• Task item
Each line of the data that includes "Find" must be copied.

^^^^^^^^

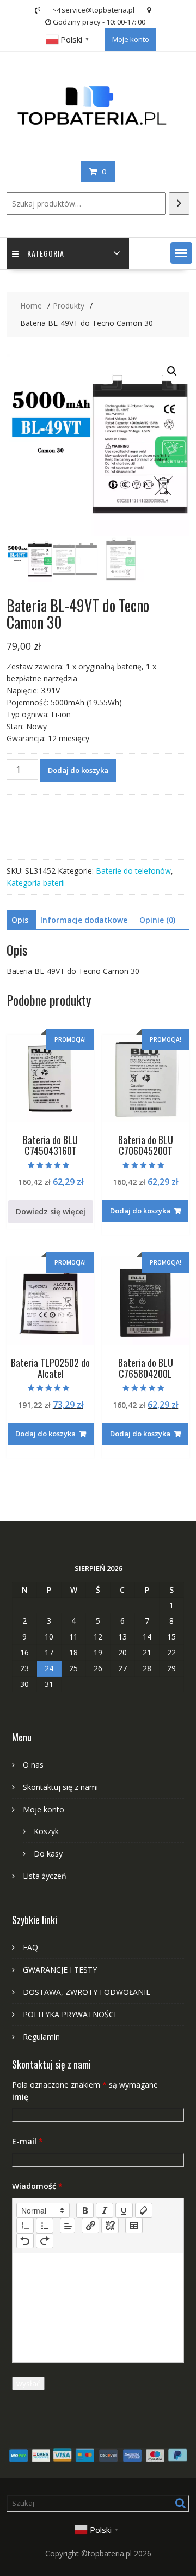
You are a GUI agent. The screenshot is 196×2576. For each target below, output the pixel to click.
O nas (33, 1764)
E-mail (27, 2141)
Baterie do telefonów (133, 871)
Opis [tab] (19, 920)
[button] (181, 253)
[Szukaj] (179, 203)
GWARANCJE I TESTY (60, 1969)
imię (20, 2096)
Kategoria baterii (36, 883)
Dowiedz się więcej (50, 1211)
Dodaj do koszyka (78, 770)
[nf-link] (90, 2225)
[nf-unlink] (110, 2225)
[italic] (104, 2210)
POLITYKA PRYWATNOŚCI (69, 2014)
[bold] (85, 2210)
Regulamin (41, 2036)
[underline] (124, 2210)
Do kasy (48, 1853)
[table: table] (134, 2225)
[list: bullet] (44, 2225)
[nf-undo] (25, 2240)
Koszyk (46, 1831)
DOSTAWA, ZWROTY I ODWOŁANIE (86, 1992)
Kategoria (45, 253)
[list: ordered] (25, 2225)
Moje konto (130, 39)
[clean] (143, 2210)
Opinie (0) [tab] (157, 920)
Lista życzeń (44, 1876)
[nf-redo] (44, 2240)
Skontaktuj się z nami (60, 1787)
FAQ (30, 1947)
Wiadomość (37, 2186)
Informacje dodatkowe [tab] (83, 920)
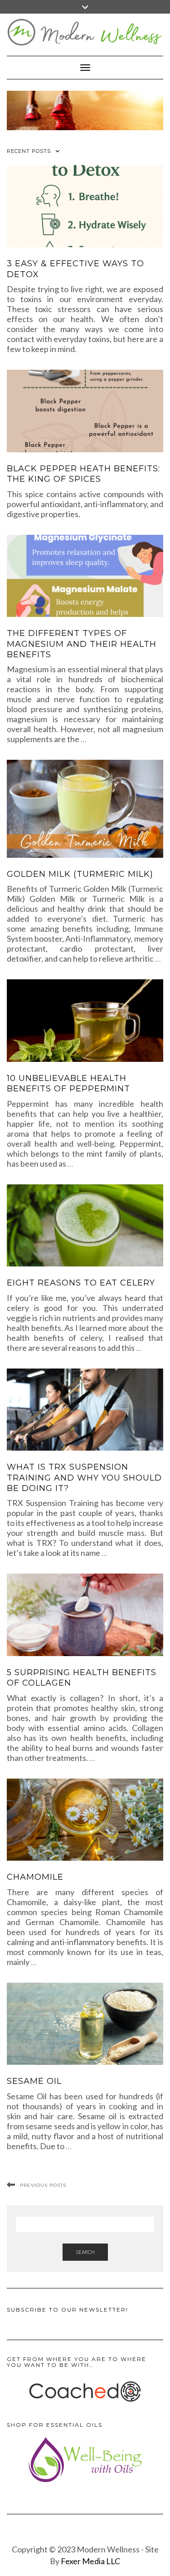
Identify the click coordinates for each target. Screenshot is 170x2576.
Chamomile (35, 1877)
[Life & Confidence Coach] (85, 2391)
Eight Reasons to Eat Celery (81, 1283)
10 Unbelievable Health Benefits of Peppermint (68, 1083)
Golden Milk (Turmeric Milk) (80, 874)
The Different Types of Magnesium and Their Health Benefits (81, 644)
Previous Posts (43, 2185)
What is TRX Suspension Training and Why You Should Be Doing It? (84, 1477)
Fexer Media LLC (90, 2561)
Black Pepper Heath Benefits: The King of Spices (83, 474)
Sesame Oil (34, 2081)
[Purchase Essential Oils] (85, 2459)
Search (85, 2252)
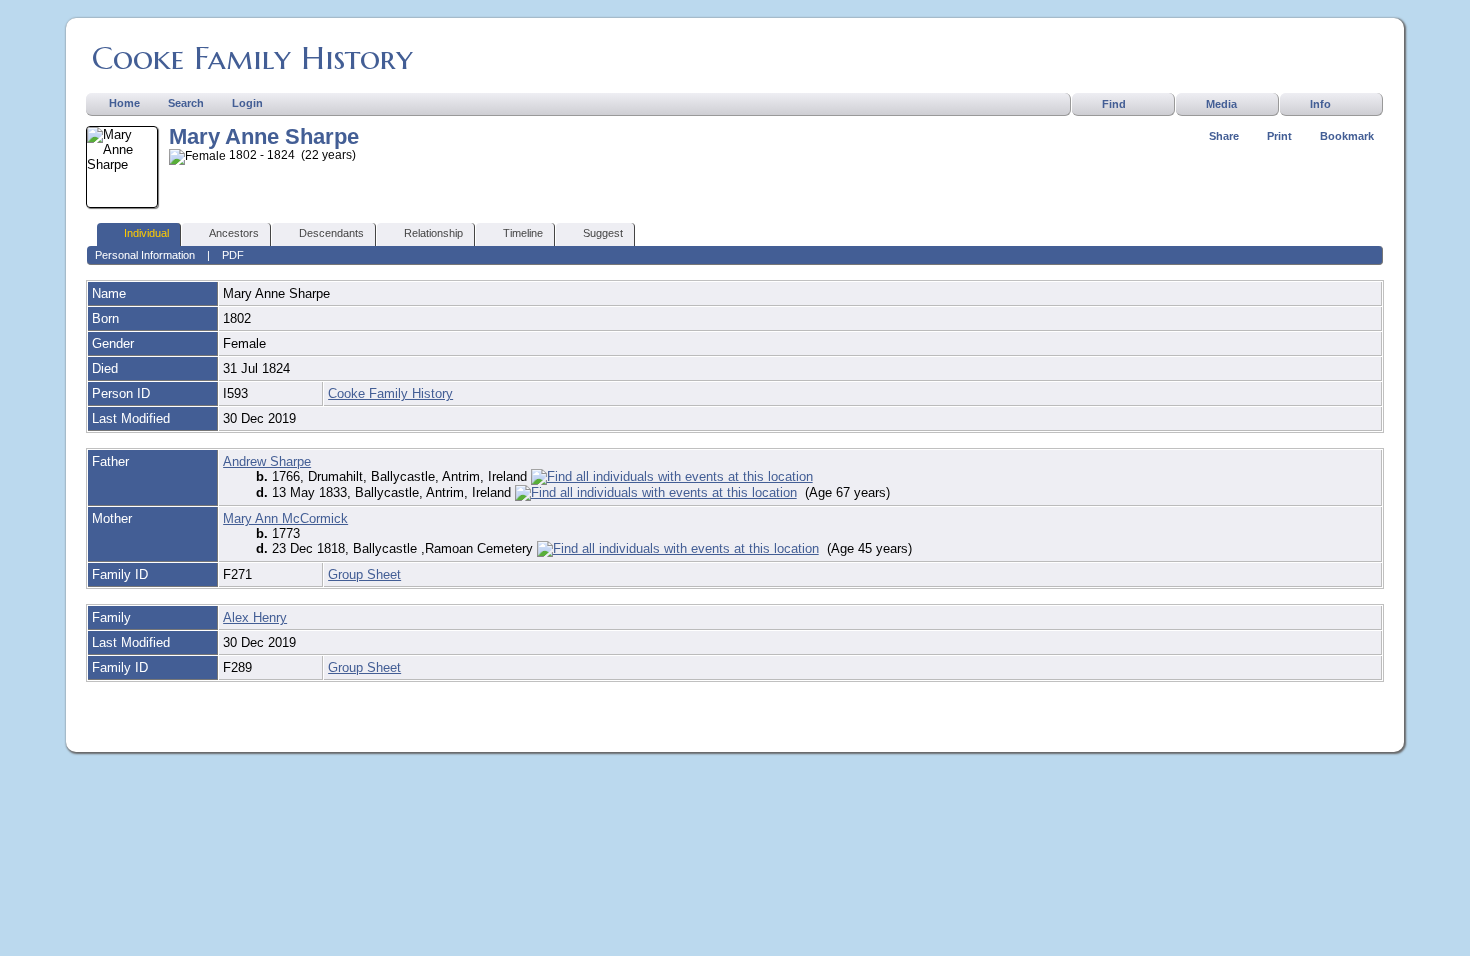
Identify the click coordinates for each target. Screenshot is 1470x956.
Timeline (523, 233)
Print (1279, 136)
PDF (233, 255)
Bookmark (1347, 136)
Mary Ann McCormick (285, 518)
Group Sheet (364, 574)
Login (247, 103)
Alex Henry (255, 617)
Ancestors (234, 233)
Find (1114, 104)
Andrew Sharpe (267, 461)
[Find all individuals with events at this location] (672, 476)
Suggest (603, 233)
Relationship (433, 233)
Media (1221, 104)
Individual (146, 233)
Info (1320, 104)
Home (124, 103)
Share (1224, 136)
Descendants (331, 233)
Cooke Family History (252, 58)
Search (186, 103)
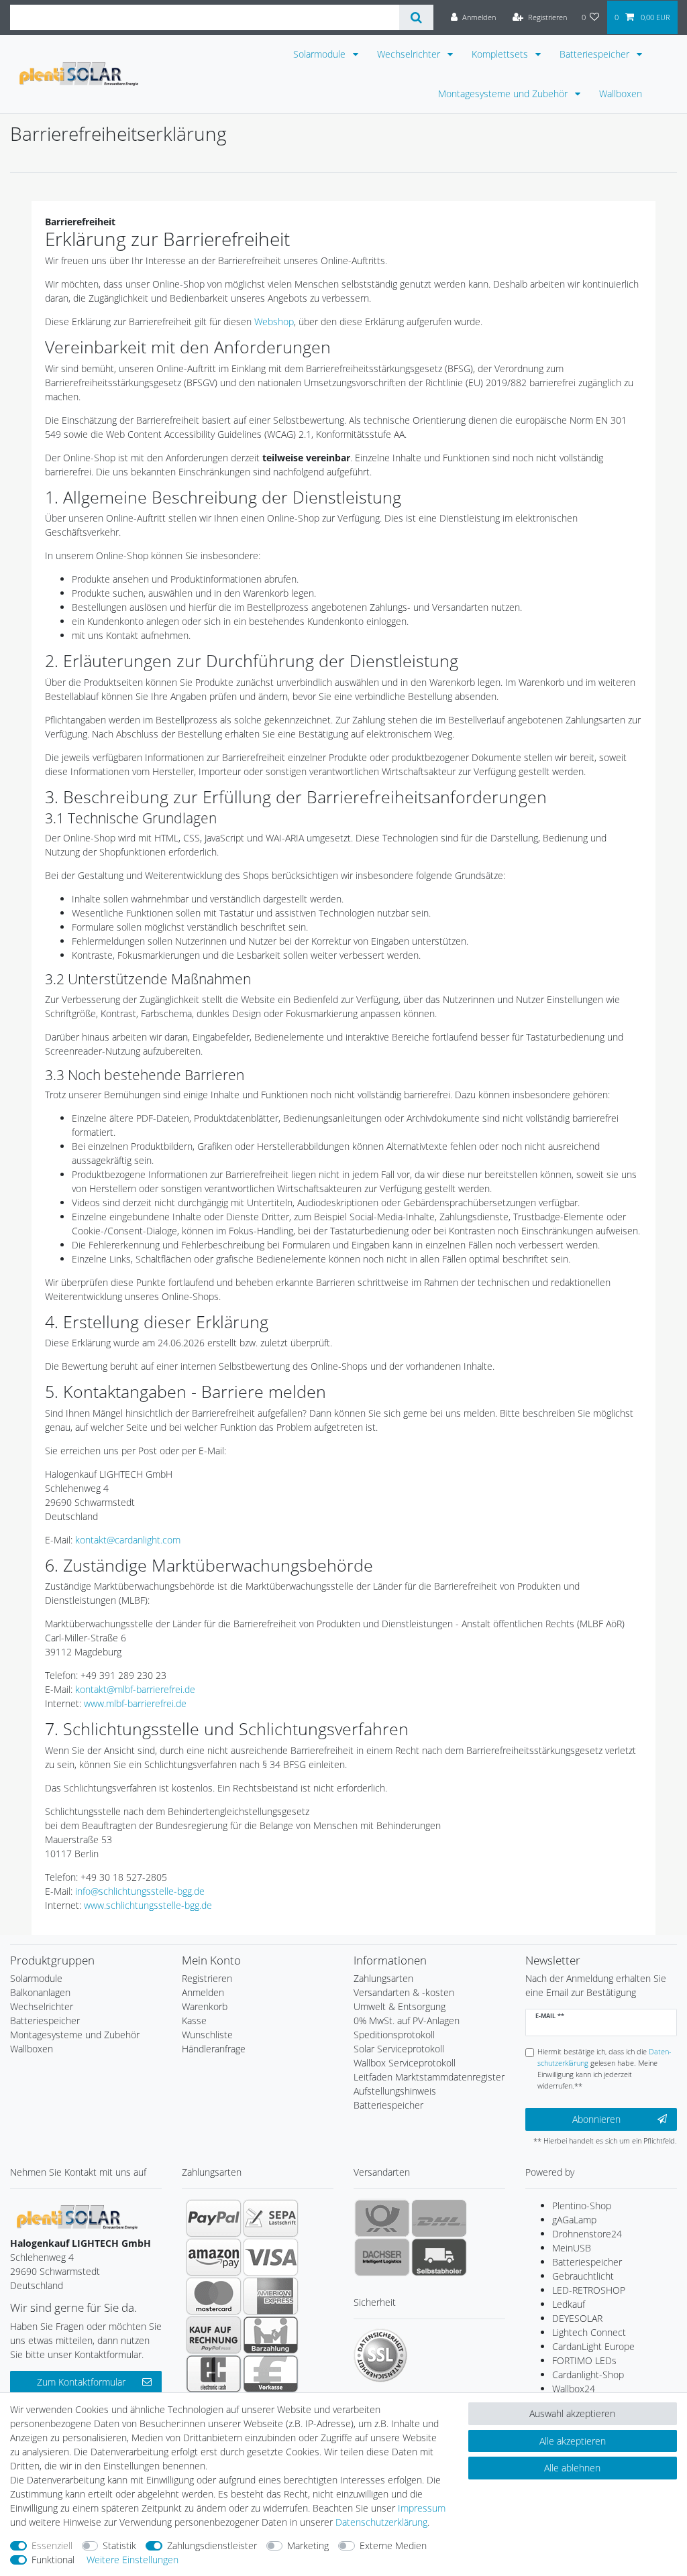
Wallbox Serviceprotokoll (405, 2062)
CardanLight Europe (593, 2346)
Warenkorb (204, 2006)
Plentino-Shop (581, 2205)
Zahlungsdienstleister (212, 2545)
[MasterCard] (213, 2295)
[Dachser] (382, 2256)
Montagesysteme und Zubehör (504, 93)
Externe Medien (393, 2545)
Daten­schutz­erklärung (381, 2522)
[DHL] (439, 2218)
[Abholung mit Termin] (439, 2256)
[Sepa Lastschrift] (270, 2218)
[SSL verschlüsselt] (380, 2355)
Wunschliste (207, 2034)
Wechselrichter (410, 54)
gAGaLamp (574, 2219)
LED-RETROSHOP (588, 2290)
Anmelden (203, 1992)
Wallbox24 (573, 2388)
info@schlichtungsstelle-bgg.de (140, 1891)
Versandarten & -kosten (404, 1992)
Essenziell (52, 2545)
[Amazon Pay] (213, 2256)
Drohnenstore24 (587, 2233)
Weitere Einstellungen (132, 2559)
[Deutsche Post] (382, 2218)
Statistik (119, 2545)
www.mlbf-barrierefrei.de (135, 1703)
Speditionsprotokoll (394, 2034)
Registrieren (207, 1978)
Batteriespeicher (596, 54)
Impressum (421, 2508)
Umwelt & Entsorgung (399, 2006)
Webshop (274, 321)
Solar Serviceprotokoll (399, 2048)
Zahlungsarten (383, 1978)
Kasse (194, 2020)
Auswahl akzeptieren (572, 2413)
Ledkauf (568, 2304)
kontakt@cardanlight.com (127, 1539)
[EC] (213, 2373)
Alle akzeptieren (572, 2441)
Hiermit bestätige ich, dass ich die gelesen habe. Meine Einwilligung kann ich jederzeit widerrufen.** (604, 2068)
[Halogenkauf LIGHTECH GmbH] (77, 2216)
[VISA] (270, 2256)
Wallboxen (620, 93)
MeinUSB (571, 2247)
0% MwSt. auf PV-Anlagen (407, 2020)
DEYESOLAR (577, 2318)
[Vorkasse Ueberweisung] (270, 2373)
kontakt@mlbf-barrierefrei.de (135, 1689)
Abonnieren (596, 2119)
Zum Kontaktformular (81, 2382)
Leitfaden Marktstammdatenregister (429, 2076)
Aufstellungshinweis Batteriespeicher (395, 2098)
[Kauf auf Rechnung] (213, 2334)
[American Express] (270, 2295)
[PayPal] (213, 2218)
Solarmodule (320, 54)
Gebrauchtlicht (583, 2276)
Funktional (53, 2559)
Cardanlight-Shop (588, 2374)
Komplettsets (501, 54)
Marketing (308, 2545)
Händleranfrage (214, 2048)
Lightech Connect (589, 2332)
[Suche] (416, 17)
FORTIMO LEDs (584, 2360)
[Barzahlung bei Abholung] (270, 2334)
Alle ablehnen (572, 2467)
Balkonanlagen (40, 1992)
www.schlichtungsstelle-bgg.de (148, 1905)
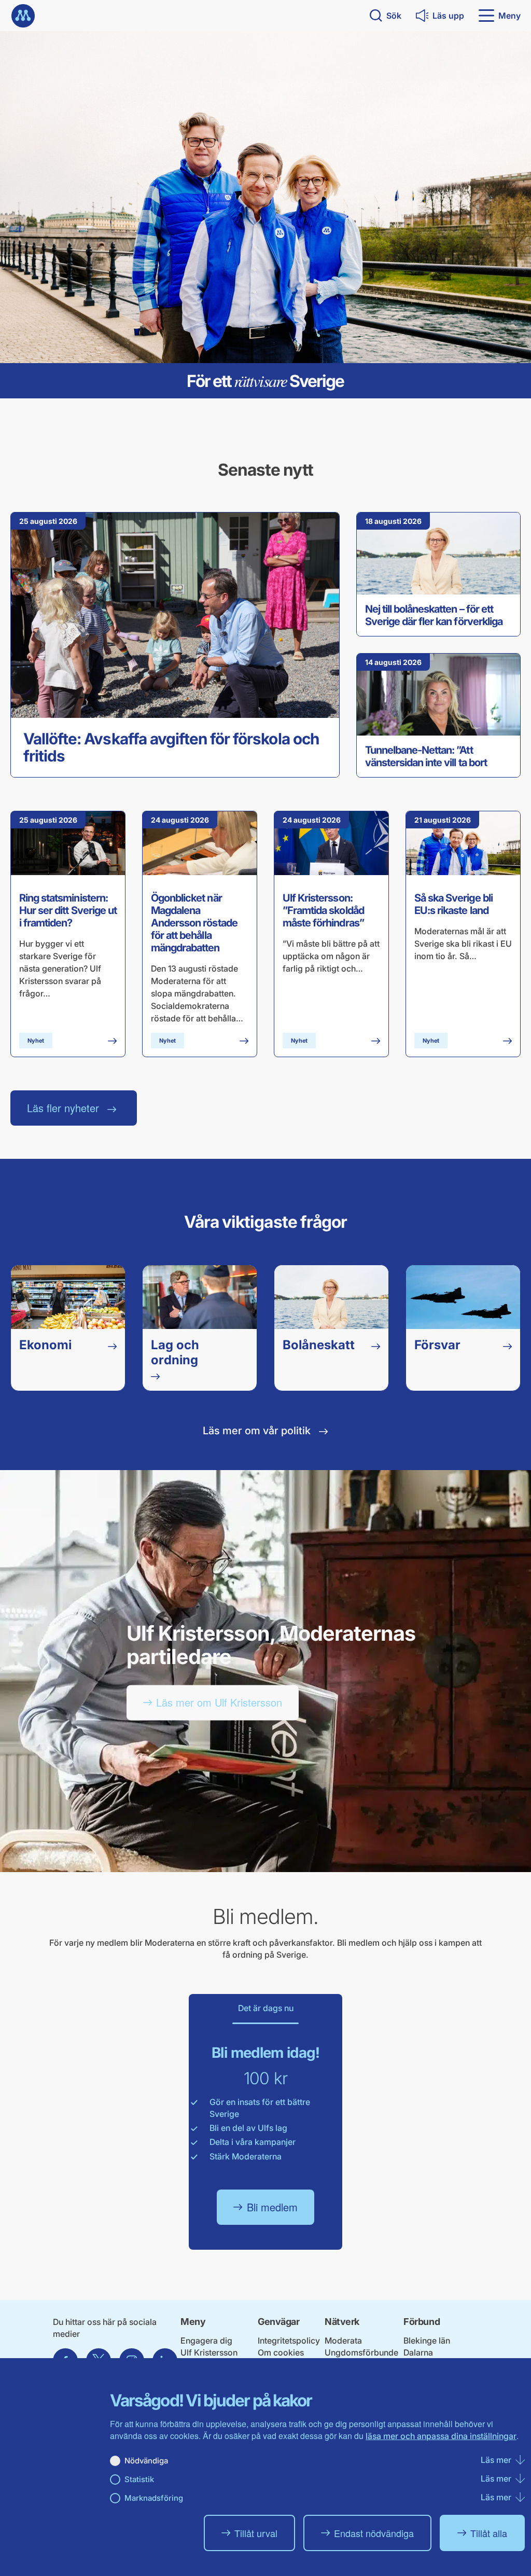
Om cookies (281, 2352)
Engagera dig (206, 2340)
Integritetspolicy (289, 2340)
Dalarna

^^^^^^^^

• Task response
Find (1114, 104)
[Find all individuals with events at this location] (672, 476)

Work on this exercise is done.